## What the task requires
Please repeat exactly the lines below from the line with "Message (59, 1062)" to the line with "舉報 (74, 414)", including both, and leave out every picture.

[Source data]
—————
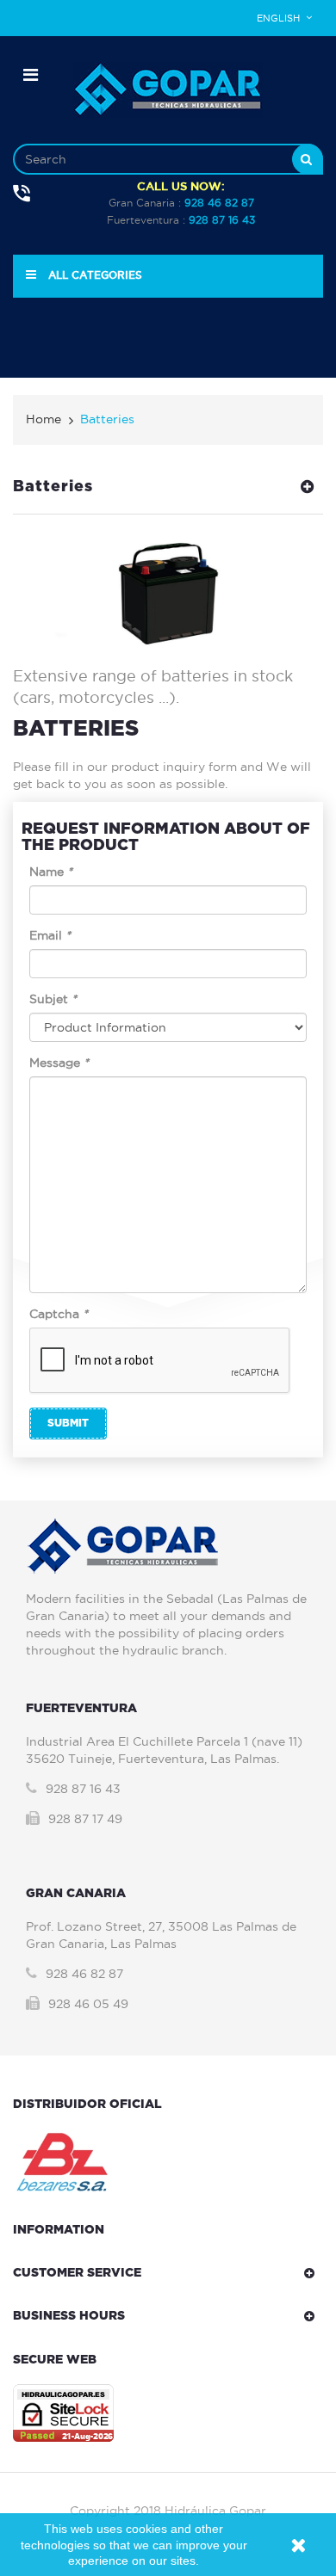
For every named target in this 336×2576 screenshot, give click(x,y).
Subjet (53, 999)
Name (50, 871)
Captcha (58, 1314)
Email (50, 935)
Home (43, 419)
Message (59, 1062)
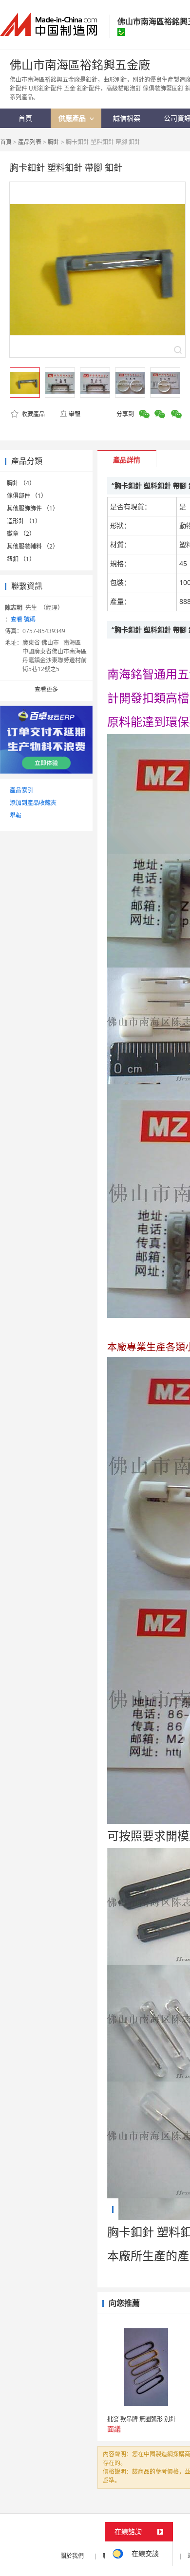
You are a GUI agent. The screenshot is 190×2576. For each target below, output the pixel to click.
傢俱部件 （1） (27, 496)
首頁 (6, 142)
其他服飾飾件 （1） (32, 508)
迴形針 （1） (24, 521)
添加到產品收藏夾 (33, 803)
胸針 (53, 142)
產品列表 (29, 142)
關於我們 (72, 2556)
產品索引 (21, 790)
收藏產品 (32, 414)
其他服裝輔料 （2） (32, 546)
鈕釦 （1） (21, 559)
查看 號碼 (23, 619)
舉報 (74, 414)
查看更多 (46, 689)
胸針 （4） (21, 483)
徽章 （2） (21, 534)
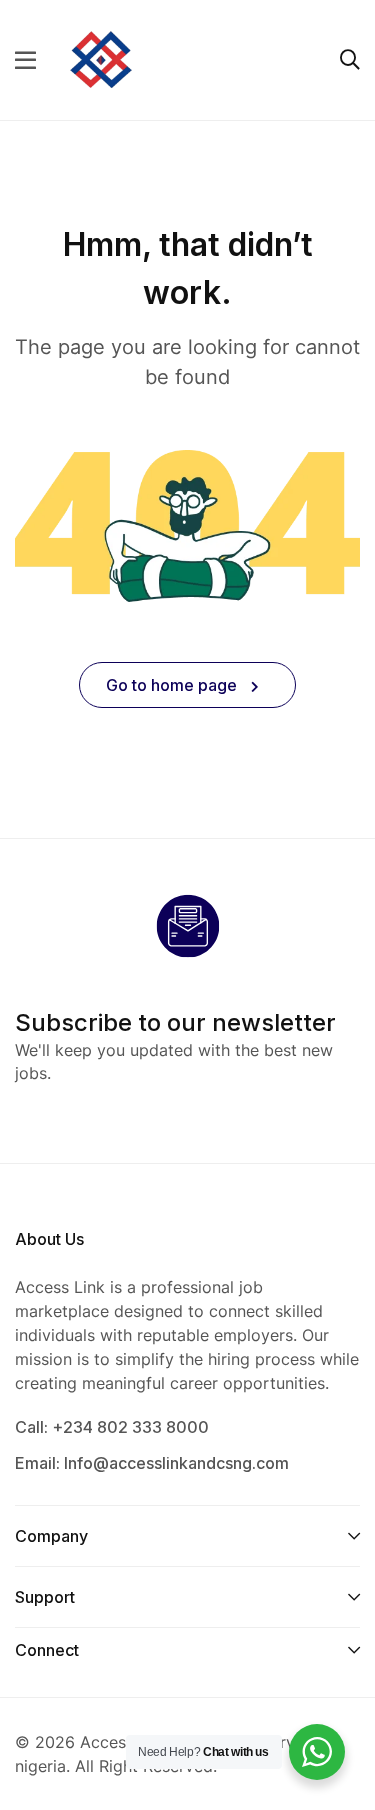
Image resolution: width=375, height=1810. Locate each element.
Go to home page (173, 685)
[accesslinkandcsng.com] (101, 58)
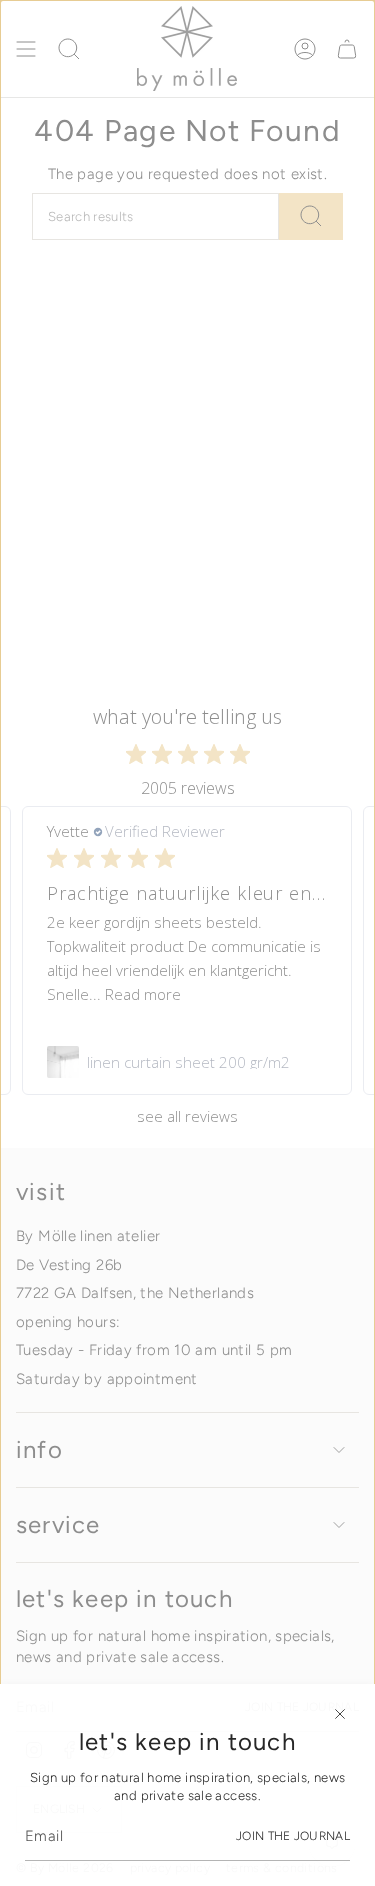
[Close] (340, 1714)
—————
## Response area
Message (59, 1062)
You are a GUI agent. The screenshot is 190×2576. For each target below, output the pixel to click.
傢俱部件 （1） (27, 496)
首頁 (6, 142)
其他服飾飾件 （1） (32, 508)
迴形針 （1） (24, 521)
添加到產品收藏夾 (33, 803)
胸針 (53, 142)
產品列表 (29, 142)
關於我們 (72, 2556)
產品索引 (21, 790)
收藏產品 (32, 414)
其他服裝輔料 （2） (32, 546)
鈕釦 （1） (21, 559)
查看 號碼 (23, 619)
舉報 (74, 414)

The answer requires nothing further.